The mystery is also missing
Besides the fact that the movie is not very original, the character of the assassin has somehow lost the mystique that is typical for such movies. In contrast to Alain Delon’s “Samurai”, this assassin is concise and somehow too “ordinary”, and his monologues become tiresome for the constant viewer after a while. Tom Cruise’s Vincent in Colleteral also has a kind of desperate, perverse madness about him, though he likes his voice, but his character still has a kind of deadly mystique about him, as does Keanu Reeves’ John Wick. None of this is that typical of Fassbender, even though we don’t know his past or his name.
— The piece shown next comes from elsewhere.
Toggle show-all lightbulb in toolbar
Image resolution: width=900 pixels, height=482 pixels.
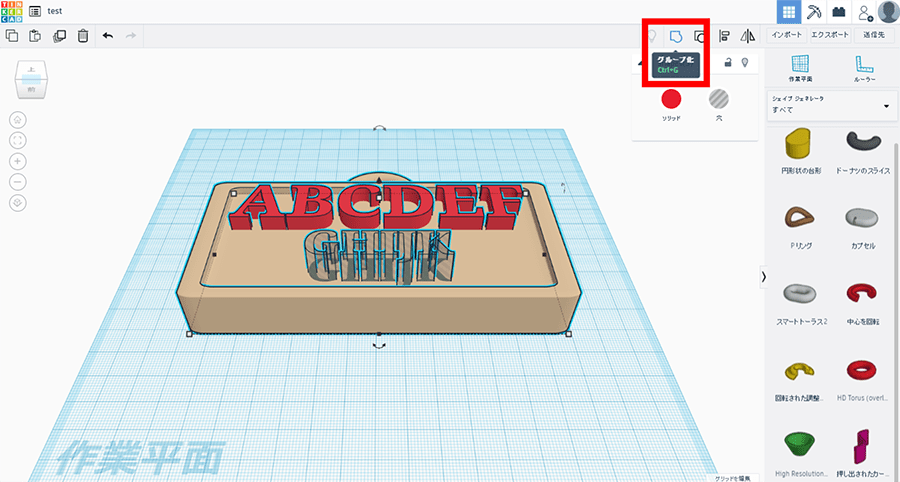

Incidentally, Fassbender’s other assassin character, where he plays a medieval assassin in the video game adaptation of Assassin’s Creed, is also much more mystical than this assassin.
So David Fincher’s genre film The Assassin is a disappointment, on the one hand because his bourgeois assassin isn’t mystical enough, which is an important aspect of this character in a movie like this, and on the other hand because the rather simple and familiar story doesn’t bring anything new to the table – except that it doesn’t even have a memorable antagonist or a charismatic police inspector hunting our hero. Also for this reason, the story lacks tension, with showdowns in successive “missions”, usually with Fassbender’s killer in control – except for one instance, in a rather professional and extremely tough fight scene where our hero almost leaves his teeth behind, a scene that is probably the best part of the movie.
With the character of the assassin lacking mystery and real tension, and the story of a showdown between well-known principals, this movie is unfortunately a misfire, which is a disappointment for a director of David Fincher’s caliber.